¿Es seguro contratar un seguro?
Contratar un seguro hoy día puede convertirse en un quebradero de cabeza del que no siempre se sale bien parado.
La enorme variedad de empresas aseguradoras entre las que uno puede elegir, y la feroz competencia entre ellas,
convierten la elección de un seguro en un verdadero galimatías de números, coberturas, riesgos, ofertas y regalos
que pueden acabar con la paciencia de cualquiera; o, como se suele decir, se puede terminar con la cabeza caliente y
los pies fríos.
Y, por si todo esto no fuera suficiente, en el momento en el que nos veamos obligados a echar mano de la póliza por
causa de un siniestro, nos podemos encontrar con la desagradable sorpresa de haber estado pagando un seguro durante
años, con todas las coberturas habidas y por haber, excepto las que hacen referencia al siniestro que acabamos de
sufrir. Una mala elección en este asunto, puede traer, como consecuencia, serios y desagradables problemas futuros.
¿Que hacer entonces?. ¿Hay algunas pautas a seguir que nos "garanticen" que no vamos a encontrarnos solos cuando
vengan los problemas?
Bien: Aunque no existe ninguna "varita mágica" a este respecto, sí hay algunas sugerencias a tener en cuenta antes
de contratar un seguro:
1) Lo primero que se debe hacer es informarse bien sobre la reputación de las empresas que se barajan como posibles
aseguradoras. ¿Tiene usted amigos que estén asegurados en esa empresa? ¿Cómo han actuado ante un siniestro?, ¿cuál
fue la capacidad y rapidez de la respuesta?. Una buena opción para conocer a fondo a estas empresas en dándose una
"vuelta" por los foros de Internet.
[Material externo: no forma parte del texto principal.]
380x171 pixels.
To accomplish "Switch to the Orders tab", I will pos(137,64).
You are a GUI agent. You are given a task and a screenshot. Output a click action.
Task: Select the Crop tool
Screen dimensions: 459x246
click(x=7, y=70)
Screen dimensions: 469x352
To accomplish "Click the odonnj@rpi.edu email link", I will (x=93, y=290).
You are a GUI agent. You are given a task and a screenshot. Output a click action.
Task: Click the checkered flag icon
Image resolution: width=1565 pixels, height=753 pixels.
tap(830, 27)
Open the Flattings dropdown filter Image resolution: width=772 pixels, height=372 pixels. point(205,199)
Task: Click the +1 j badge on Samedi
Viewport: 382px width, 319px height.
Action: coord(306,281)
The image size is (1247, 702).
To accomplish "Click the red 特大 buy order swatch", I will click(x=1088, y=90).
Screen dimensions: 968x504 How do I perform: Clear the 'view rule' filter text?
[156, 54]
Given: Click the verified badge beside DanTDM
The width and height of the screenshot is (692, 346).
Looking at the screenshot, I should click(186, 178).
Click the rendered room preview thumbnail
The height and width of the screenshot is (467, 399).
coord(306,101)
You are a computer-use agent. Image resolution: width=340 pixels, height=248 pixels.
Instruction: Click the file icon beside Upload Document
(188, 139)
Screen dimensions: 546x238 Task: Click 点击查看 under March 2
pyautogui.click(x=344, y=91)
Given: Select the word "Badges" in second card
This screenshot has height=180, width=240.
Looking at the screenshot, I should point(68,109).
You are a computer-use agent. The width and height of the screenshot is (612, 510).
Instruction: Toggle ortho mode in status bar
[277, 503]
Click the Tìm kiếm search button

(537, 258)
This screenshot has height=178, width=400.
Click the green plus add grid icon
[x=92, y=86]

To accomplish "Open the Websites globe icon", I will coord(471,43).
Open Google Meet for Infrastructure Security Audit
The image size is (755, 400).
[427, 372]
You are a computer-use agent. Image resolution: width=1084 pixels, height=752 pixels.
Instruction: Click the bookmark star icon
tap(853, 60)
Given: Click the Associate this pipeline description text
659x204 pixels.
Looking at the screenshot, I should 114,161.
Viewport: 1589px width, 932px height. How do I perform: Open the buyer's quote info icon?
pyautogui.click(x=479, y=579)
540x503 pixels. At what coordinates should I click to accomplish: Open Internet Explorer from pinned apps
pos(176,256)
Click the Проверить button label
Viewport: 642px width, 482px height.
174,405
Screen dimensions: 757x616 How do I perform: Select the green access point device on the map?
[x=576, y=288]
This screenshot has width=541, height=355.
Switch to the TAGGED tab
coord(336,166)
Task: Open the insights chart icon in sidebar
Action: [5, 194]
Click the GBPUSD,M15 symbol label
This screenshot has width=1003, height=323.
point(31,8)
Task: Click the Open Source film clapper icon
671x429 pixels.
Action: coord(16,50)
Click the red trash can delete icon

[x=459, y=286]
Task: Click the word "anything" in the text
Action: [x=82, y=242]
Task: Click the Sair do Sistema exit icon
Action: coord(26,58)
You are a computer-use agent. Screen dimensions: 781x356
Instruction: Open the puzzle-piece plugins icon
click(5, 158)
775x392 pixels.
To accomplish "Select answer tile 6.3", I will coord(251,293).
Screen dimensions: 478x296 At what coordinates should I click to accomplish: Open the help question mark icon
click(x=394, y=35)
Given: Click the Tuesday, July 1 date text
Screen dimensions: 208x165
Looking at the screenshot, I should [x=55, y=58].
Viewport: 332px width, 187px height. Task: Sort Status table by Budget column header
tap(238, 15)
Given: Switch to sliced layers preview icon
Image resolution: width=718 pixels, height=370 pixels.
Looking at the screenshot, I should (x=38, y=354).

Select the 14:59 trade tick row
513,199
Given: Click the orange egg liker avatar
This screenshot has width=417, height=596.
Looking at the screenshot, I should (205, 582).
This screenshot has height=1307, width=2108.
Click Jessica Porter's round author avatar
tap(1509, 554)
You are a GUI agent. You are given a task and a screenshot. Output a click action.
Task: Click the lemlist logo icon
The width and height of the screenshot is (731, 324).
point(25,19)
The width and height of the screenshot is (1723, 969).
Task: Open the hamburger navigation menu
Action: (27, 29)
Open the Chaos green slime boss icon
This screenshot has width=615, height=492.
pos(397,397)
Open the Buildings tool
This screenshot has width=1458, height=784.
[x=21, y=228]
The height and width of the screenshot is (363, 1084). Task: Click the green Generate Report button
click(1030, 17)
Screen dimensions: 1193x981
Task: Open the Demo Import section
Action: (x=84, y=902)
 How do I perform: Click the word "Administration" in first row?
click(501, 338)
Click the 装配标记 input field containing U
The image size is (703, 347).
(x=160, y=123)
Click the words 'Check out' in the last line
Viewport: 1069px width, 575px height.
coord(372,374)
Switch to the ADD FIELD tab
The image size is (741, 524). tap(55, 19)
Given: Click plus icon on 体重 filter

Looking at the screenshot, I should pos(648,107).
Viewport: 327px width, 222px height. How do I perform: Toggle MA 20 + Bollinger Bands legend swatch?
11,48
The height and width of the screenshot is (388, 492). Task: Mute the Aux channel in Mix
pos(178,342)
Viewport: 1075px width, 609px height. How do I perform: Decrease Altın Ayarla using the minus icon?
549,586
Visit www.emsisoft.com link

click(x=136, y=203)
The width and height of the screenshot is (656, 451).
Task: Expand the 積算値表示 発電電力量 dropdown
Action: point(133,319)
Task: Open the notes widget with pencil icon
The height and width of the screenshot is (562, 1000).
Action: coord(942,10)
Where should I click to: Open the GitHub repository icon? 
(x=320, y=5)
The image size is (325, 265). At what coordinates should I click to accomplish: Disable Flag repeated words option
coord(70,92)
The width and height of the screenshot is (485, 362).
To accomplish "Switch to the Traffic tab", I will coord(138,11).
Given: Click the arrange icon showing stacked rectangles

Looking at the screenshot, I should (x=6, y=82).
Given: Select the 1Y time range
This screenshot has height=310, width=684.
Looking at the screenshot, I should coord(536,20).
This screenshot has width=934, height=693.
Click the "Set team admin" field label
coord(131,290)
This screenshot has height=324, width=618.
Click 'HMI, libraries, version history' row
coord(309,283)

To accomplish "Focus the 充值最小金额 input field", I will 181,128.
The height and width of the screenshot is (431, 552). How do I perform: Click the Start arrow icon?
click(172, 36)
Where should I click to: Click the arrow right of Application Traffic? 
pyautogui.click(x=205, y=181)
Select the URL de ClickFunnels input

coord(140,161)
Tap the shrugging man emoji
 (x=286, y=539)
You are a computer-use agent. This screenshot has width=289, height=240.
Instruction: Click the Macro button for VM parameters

Cabe señalar, no obstante, que no se debe tomar una decisión basándose en el
comentario de un asegurado malhumorado, al que, según su punto de vista, no le fue bien; sino hacer un balance
realista entre lo positivo y lo negativo.
2) El segundo paso a considerar es el precio, las coberturas y la "letra pequeña", que aunque todas las compañías
afirman que ya no existe, haberla hayla.
A este respecto se debe tener cuidado con cierto tipo de seguros que pueden resultar engañosos.
Por ejemplo:
Los seguros de decesos suelen calcular sus cuotas de dos diferentes maneras: Cuota fija y factor riesgo.
Personalmente, me decanto por las de cuota fija, por el hecho de estar ausentes de sorpresas. Uno paga lo mismo
durante toda su vida, y sólo se le aplicará la subida del IPC.
El cálculo por factor riesgo es peligroso.
Sobre todo si uno es joven, el precio inicial es francamente irrisorio y, por lo tanto, tentador. Lo que ocurre con
el transcurso de los años, ya no es tan irrisorio:
Conforme vamos cumpliendo años y superando edades de riesgo, la cuota mensual irá subiendo vertiginosamente, hasta
que llegue el momento en el que ya no se le pueda hacer frente, a no ser que se disponga de unos buenos ahorros, En
la mayoría de los casos, no habrá más remedio que darse de baja de la compañía, perdiendo todo lo que se haya
invertido hasta el momento, y acudir a una aseguradora que ofrezca un programa de cuota fija, que, por supuesto,
será bastante más caro en función de la edad.
Como se ve, es una cuestión seria.
3) Una buena medida, sería dejarse asesorar por un corredor de seguros que trabaje para varias compañías. El precio
del seguro no variará, ya que la comisión que cobra el corredor la abona la compañía, y para él será relativamente
igual con cuál de sus compañías contrate usted un seguro, ya que él percibirá aproximadamente la misma comisión por
unos que por otros. Esto le garantizará cierto margen de sinceridad en la transacción.
4) El cuarto paso es contratar el seguro en sí. Asegúrese de obtener una copia de la póliza y todos los recibos
pertinentes debidamente cumplimentados y firmados. NO PIERDA NINGÚN RECIBO. Es aconsejable tener una carpeta o porta
folios en un lugar donde se pueda encontrar fácilmente, y guardar allí todos los recibos ordenados cronológicamente.
Éstos son sólo algunos consejos para facilitarle la tarea necesaria de contratar un seguro.